We analyzed two All of Us v8 cohorts with both EHR and genetic data: a syndromic cohort (n=430) with pathogenic/likely pathogenic (P/LP) variants in COL3A1, FBN1, PKD1, PKD2, SMAD3, TGFBR1, TGFBR2, TGFB2, and TGFB3, and a nonsyndromic cohort (n=60) with P/LP variants in ACTA2, MYH11, MYLK, NOTCH1, and PRKG1. We conducted phenome-wide association studies (PheWAS), Kaplan-Meier survival analysis for time-to-aneurysm, and ICD-10-based comparisons of cardiovascular disease frequency.

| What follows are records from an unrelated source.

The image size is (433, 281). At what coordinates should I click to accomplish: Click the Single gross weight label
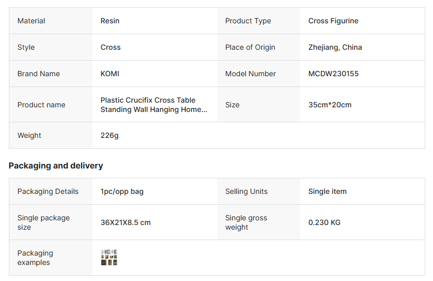246,222
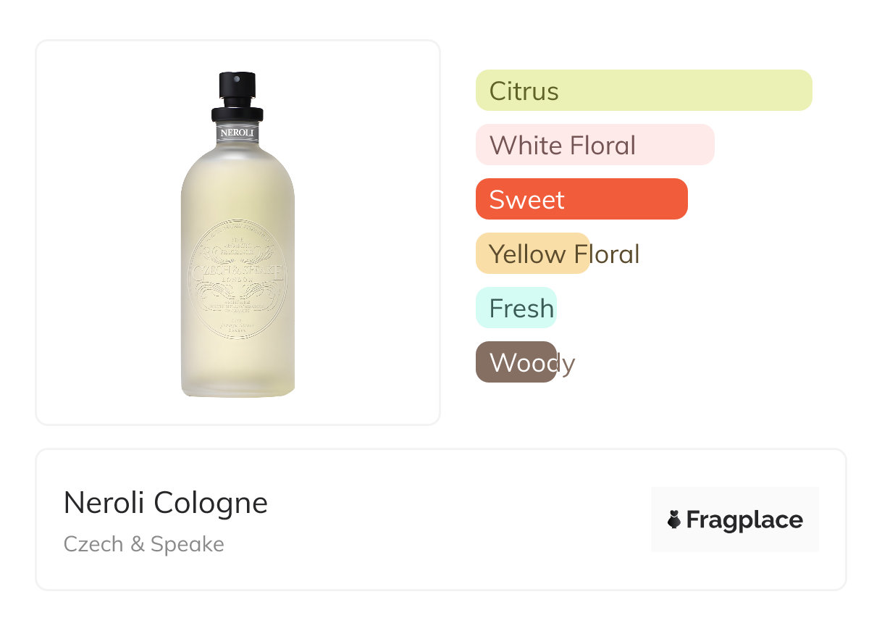
Task: Click the brown Woody accord bar
Action: (x=516, y=362)
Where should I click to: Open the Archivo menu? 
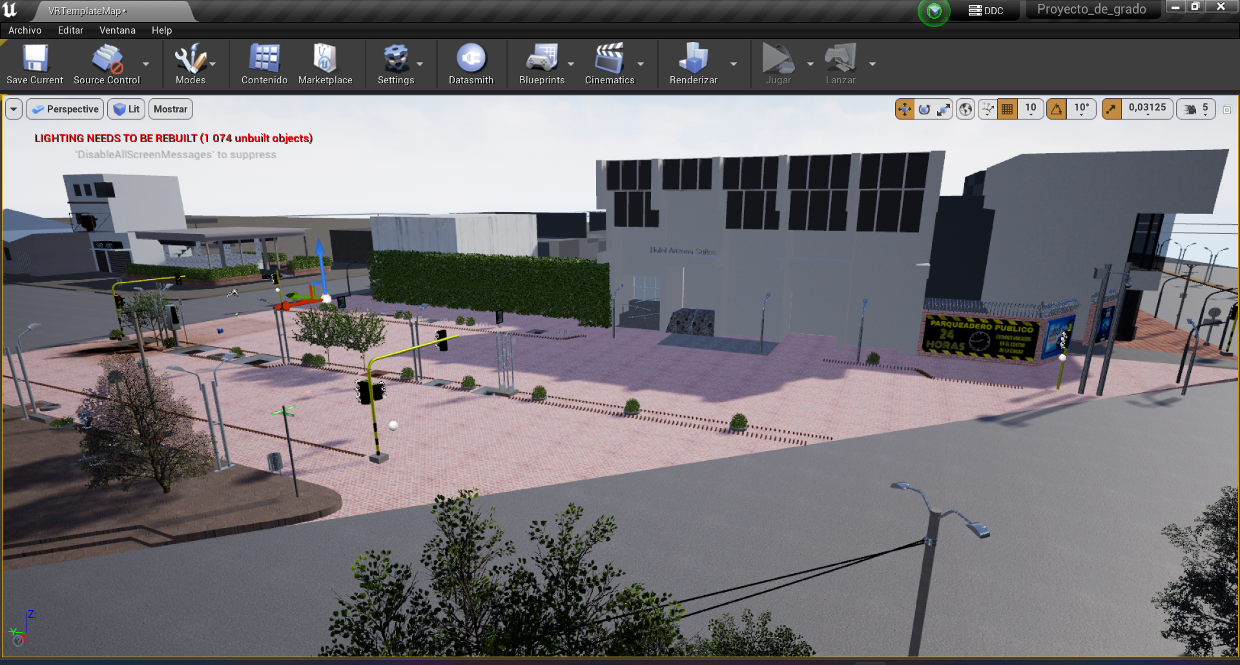[25, 30]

Syndromic individuals were significantly associated with classic aortic phenotypes: abdominal aortic aneurysm (OR=10.42, p=4.39e-19), thoracic aortic aneurysm (OR=10.24, p=1.45e-41), and arterial dissection (OR=15.65, p=8.69e-31). Broader cardiovascular associations, such as mitral valve disorders (OR=6.31, p=2.84e-13) and arrhythmias (OR=2.18, p=6.96e-10), were also observed. In the nonsyndromic group, only aortic dissection (OR=28.20, p=5.52e-6) met Bonferroni significance. Aneurysm prevalence was higher in the syndromic cohort compared to the nonsyndromic group (+6.25%). Kaplan-Meier curves demonstrated delayed or absent aneurysm onset in nonsyndromic individuals. ICD-10 analysis showed higher rates of primary hypertension (+14.4%) and hypertensive chronic kidney disease (+10.1%) among syndromic individuals; most other codes had similar frequencies. Demographic variables (sex at birth, race, ethnicity) and genetic variant types showed no major differences between cohorts. Diagnostic burden and EHR length were broadly overlapping, though more variable in the syndromic group.

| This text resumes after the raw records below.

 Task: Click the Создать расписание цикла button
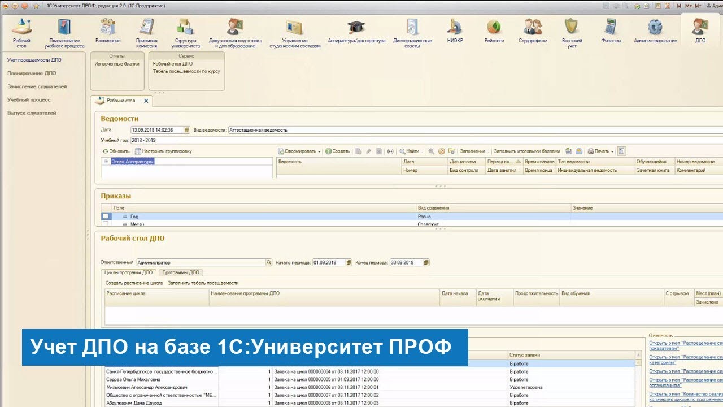[134, 283]
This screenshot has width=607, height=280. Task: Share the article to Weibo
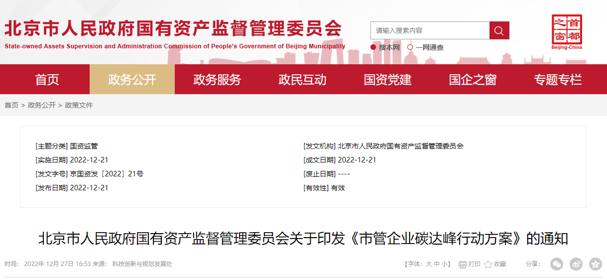click(x=576, y=264)
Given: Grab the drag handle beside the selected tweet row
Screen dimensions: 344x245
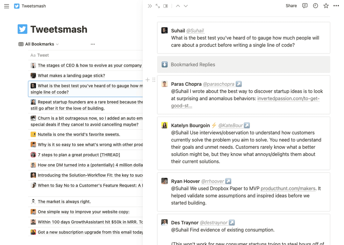Looking at the screenshot, I should [x=154, y=80].
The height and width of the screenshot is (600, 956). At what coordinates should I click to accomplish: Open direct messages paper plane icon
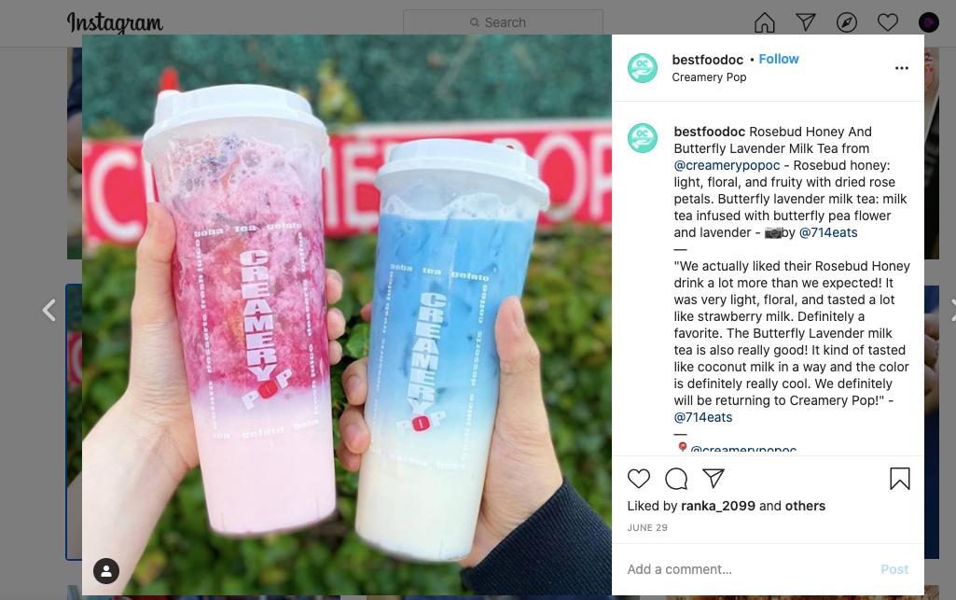pos(806,22)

In summary, syndromic familial aortopathies are associated with earlier and broader cardiovascular involvement than nonsyndromic forms. Despite harboring genetic risk, nonsyndromic individuals show limited aneurysm penetrance in All of Us. These findings support gene-specific surveillance approaches and underscore the value of integrating genomic and EHR data in hereditary cardiovascular disease research.